El plazo de suspensión será de dos a cinco años para las penas privativas de libertad no superiores a dos años, y de tres meses a un año para las penas leves, y se fijará por el juez o tribunal, atendidos los criterios expresados en el párrafo segundo del apartado 1 del artículo 80. En el caso de que la suspensión hubiera sido acordada de conformidad con lo dispuesto en el apartado 5 del artículo anterior, el plazo de suspensión será de tres a cinco años.

Para estos casos, además de la aplicación de la agravante ya explicada, tendremos como probable la revocación de la suspensión, con el necesario cumplimiento de ambas penas privativas de libertad.

Conclusiones

Desde una perspectiva eminentemente forense, puede concluirse que el penado que no cumple la prisión en cierto sentido consigue eludir la principal consecuencia de la acción de la justicia.

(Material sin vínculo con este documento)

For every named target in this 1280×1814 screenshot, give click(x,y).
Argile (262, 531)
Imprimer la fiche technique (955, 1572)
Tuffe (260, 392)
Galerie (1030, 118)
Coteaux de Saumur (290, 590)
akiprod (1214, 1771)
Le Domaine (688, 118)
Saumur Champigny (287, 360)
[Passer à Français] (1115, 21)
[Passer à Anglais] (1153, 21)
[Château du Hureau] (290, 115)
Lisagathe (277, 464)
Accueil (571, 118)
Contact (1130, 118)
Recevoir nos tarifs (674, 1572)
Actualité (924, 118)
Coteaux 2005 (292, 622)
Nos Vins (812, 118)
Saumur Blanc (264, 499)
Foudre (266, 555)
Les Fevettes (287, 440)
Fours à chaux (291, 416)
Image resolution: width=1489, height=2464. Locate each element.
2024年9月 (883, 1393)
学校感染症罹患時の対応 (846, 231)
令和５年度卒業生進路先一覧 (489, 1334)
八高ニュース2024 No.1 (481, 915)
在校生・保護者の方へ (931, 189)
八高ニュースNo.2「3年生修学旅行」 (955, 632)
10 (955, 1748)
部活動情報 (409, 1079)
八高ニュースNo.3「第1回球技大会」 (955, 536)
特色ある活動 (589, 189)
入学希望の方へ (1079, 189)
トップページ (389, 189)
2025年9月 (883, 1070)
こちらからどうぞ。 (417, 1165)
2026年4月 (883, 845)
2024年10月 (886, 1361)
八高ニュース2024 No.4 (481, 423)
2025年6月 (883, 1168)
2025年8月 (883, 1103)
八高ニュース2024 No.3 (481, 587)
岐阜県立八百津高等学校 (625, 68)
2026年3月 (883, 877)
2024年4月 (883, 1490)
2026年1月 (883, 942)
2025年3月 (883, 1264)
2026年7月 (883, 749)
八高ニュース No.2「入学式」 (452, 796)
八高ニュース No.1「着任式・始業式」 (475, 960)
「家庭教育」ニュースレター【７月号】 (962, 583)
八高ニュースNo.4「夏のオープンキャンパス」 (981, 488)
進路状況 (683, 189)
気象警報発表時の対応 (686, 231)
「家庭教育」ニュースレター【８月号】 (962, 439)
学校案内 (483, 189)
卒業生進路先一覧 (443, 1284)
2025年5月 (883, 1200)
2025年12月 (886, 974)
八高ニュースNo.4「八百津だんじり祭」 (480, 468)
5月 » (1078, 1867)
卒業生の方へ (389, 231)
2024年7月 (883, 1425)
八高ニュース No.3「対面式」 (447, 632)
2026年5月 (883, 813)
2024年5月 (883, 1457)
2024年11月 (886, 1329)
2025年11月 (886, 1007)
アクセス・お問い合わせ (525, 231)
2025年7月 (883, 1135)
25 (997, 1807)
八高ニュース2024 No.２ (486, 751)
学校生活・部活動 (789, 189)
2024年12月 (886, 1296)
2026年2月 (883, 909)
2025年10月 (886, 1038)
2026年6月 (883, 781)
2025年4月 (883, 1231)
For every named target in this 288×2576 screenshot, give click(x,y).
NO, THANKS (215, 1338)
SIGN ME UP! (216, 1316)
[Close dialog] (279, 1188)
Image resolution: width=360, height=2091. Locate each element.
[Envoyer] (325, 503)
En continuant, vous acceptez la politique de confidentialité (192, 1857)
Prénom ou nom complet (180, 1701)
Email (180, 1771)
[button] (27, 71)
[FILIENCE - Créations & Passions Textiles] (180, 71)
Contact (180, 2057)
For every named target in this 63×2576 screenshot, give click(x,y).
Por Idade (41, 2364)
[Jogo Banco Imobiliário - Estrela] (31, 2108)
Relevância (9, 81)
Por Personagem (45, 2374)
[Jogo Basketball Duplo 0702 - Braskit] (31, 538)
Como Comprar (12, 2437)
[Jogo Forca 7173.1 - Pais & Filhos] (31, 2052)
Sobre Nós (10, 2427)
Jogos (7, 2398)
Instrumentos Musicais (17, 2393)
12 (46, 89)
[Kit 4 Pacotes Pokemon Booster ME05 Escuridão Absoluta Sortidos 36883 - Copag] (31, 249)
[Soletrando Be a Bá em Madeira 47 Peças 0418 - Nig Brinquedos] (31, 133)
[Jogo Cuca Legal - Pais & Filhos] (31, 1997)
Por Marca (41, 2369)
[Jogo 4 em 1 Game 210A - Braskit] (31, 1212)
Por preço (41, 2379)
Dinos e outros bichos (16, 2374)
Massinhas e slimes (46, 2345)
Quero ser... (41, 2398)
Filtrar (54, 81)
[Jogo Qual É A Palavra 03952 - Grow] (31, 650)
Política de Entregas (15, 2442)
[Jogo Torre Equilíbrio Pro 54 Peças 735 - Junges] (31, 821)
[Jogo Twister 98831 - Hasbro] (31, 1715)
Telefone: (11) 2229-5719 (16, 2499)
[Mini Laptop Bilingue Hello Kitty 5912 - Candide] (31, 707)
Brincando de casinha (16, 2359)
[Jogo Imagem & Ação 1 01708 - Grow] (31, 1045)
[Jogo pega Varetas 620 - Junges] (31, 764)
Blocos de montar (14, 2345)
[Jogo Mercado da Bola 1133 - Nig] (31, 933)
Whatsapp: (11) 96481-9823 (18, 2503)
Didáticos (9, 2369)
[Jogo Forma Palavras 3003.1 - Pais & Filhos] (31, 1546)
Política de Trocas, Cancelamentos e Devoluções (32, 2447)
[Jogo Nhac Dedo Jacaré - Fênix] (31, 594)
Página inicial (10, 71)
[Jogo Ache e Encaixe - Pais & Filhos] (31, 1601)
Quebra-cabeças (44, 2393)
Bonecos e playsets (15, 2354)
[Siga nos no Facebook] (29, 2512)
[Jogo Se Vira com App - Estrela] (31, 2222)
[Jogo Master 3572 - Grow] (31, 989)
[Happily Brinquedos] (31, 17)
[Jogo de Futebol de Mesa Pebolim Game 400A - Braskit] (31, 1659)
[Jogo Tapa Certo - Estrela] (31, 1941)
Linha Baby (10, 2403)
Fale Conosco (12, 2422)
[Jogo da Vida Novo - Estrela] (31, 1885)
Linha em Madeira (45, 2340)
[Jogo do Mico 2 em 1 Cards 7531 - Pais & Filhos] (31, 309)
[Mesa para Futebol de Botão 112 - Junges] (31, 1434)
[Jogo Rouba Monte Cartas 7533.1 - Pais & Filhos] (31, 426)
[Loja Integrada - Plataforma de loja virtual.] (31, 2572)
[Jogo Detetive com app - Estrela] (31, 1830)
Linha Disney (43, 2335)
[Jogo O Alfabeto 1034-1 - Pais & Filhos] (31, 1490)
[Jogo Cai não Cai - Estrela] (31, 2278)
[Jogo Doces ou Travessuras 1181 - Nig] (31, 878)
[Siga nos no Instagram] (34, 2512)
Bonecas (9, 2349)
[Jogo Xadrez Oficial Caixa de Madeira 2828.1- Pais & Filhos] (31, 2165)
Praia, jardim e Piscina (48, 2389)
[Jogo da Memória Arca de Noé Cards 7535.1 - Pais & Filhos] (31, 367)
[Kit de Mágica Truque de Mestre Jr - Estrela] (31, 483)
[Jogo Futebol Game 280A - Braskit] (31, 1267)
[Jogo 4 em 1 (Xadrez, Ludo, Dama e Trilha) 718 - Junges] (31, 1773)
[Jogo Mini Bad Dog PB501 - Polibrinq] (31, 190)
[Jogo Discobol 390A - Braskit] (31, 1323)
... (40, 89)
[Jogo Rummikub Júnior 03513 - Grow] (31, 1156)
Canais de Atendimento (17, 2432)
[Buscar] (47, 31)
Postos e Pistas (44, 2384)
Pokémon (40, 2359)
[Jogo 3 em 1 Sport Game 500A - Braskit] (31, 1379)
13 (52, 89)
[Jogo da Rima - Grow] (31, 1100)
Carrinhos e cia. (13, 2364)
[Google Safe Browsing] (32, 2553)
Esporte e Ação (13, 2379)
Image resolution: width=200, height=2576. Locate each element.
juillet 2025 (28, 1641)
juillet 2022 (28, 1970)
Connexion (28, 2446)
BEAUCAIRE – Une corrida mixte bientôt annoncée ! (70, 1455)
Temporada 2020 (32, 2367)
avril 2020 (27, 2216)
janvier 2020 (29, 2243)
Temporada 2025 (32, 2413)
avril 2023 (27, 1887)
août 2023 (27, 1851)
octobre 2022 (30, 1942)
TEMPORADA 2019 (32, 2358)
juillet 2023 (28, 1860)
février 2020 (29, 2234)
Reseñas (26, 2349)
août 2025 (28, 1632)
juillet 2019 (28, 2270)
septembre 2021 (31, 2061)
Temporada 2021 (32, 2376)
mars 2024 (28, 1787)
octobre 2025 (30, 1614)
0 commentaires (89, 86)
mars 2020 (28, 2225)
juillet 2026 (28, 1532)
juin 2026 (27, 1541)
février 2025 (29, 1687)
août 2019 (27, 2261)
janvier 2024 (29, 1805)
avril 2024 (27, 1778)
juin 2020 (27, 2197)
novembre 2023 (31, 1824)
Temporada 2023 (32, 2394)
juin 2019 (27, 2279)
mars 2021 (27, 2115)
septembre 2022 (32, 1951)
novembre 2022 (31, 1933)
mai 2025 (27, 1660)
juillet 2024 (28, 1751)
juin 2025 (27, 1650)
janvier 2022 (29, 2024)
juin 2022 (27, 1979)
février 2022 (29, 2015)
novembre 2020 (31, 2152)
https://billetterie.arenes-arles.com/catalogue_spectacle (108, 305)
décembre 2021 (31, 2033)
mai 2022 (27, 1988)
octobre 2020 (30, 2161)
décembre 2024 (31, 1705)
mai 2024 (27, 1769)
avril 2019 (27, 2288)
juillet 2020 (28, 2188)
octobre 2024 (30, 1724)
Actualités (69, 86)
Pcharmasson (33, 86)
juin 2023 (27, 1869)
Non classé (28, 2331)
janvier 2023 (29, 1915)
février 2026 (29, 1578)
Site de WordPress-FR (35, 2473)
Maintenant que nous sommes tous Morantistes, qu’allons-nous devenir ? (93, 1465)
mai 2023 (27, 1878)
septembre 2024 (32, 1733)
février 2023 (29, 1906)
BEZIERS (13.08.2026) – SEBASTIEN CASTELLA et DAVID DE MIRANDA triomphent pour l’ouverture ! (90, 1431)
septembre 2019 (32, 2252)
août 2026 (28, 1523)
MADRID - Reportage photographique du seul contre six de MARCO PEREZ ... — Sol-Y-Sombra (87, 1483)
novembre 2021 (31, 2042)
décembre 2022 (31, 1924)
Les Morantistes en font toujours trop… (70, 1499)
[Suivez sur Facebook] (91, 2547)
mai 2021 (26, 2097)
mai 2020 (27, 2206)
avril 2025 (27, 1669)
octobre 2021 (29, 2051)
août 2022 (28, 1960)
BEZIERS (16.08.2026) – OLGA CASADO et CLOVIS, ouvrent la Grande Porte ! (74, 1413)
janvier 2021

Expuesto lo anterior, puede contemplarse cómo los mecanismos de suspensión de la pena acaban excluyendo a la mayoría de supuestos de reincidencia. Estando pensada la suspensión para aquellos casos en los que el cumplimiento de la pena sea más negativo que dejar al penado en libertad, se ve contemplado cómo el límite de los 2 años de prisión actúa de barrera para esos casos en los que, aun habiéndose cometido delitos menos graves, a la que entra en juego una agravante como la estudiada, se excluye definitivamente la suspensión. No debe perderse de vista que tras la fase de enjuiciamiento y con la sentencia firme, la ejecución juega un papel fundamental.

Mario Neupavert Alzola

CEO de En Tela de Juicio y Socio en Podium Abogados. Es Abogado del Ilustre Colegio de Abogados de Jerez de la Frontera y Doctorando en Derecho Penal y Procesal Penal en la Universidad de Cádiz. Allí cursó el Grado en Derecho, Máster en Abogacía y Máster en Sistema Penal y Criminalidad.

Puntuación: 1 de 5.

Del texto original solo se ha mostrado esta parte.